--- THE RECORDS ---

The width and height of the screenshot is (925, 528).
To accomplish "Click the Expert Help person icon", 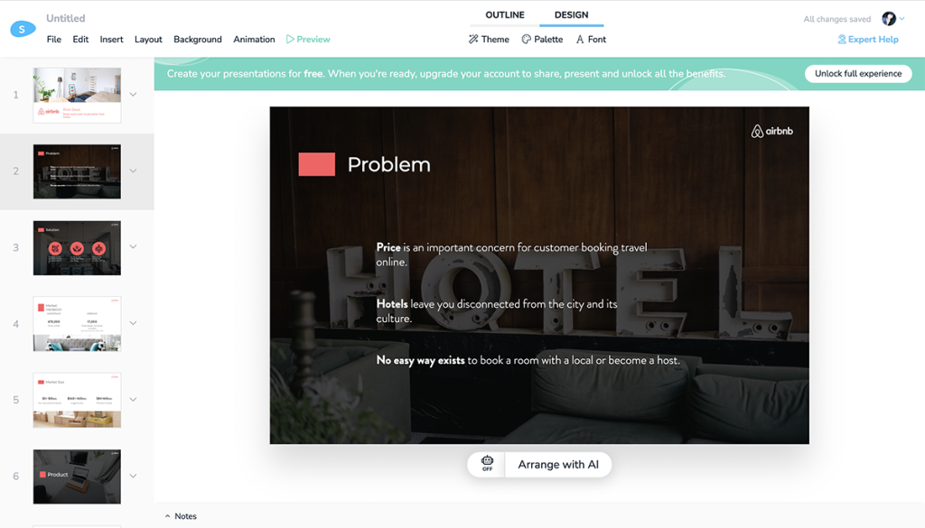I will 842,39.
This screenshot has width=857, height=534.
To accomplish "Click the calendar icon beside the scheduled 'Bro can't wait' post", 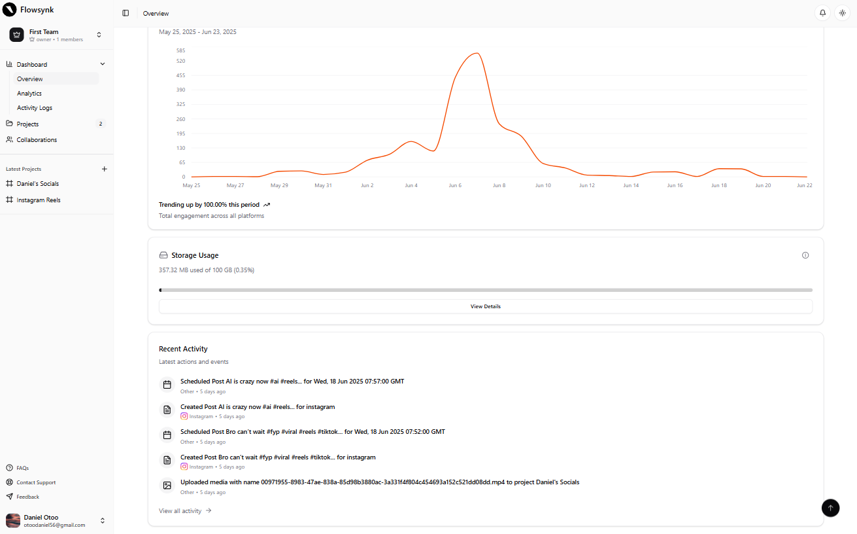I will coord(167,435).
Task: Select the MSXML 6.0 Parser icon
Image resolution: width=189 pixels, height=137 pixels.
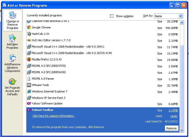Action: click(29, 79)
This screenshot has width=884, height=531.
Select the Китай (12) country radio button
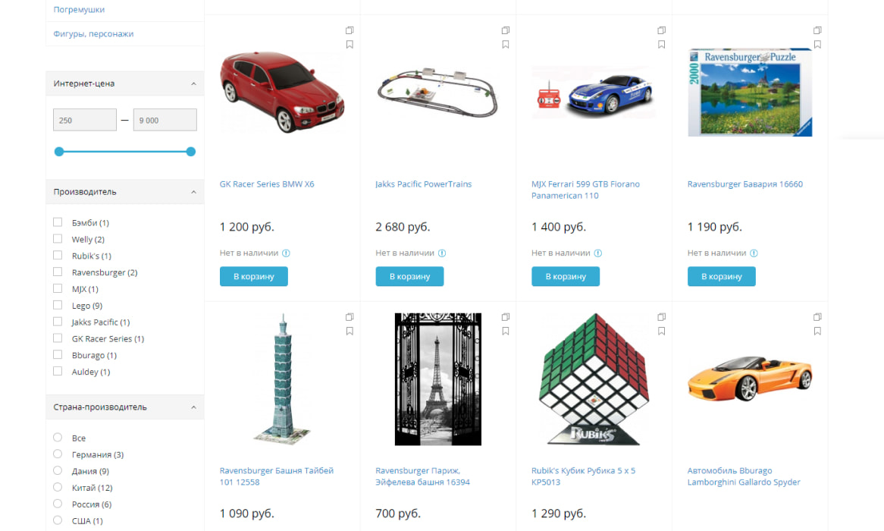click(x=58, y=487)
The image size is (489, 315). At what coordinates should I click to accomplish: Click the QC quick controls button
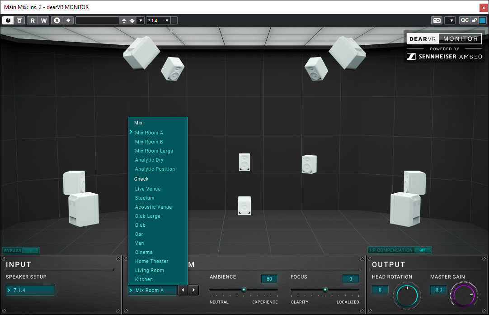click(x=465, y=20)
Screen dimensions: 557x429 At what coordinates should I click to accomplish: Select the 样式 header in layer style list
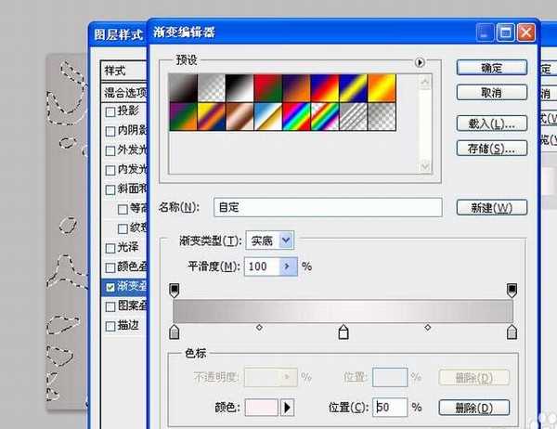click(x=123, y=71)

--- WHAT YOU SHOULD DO ---
What lines above contain the word "This"? Return each such line.

--- ANSWER TO THE PROBLEM ---
This screenshot has width=857, height=534.
This screenshot has width=884, height=531.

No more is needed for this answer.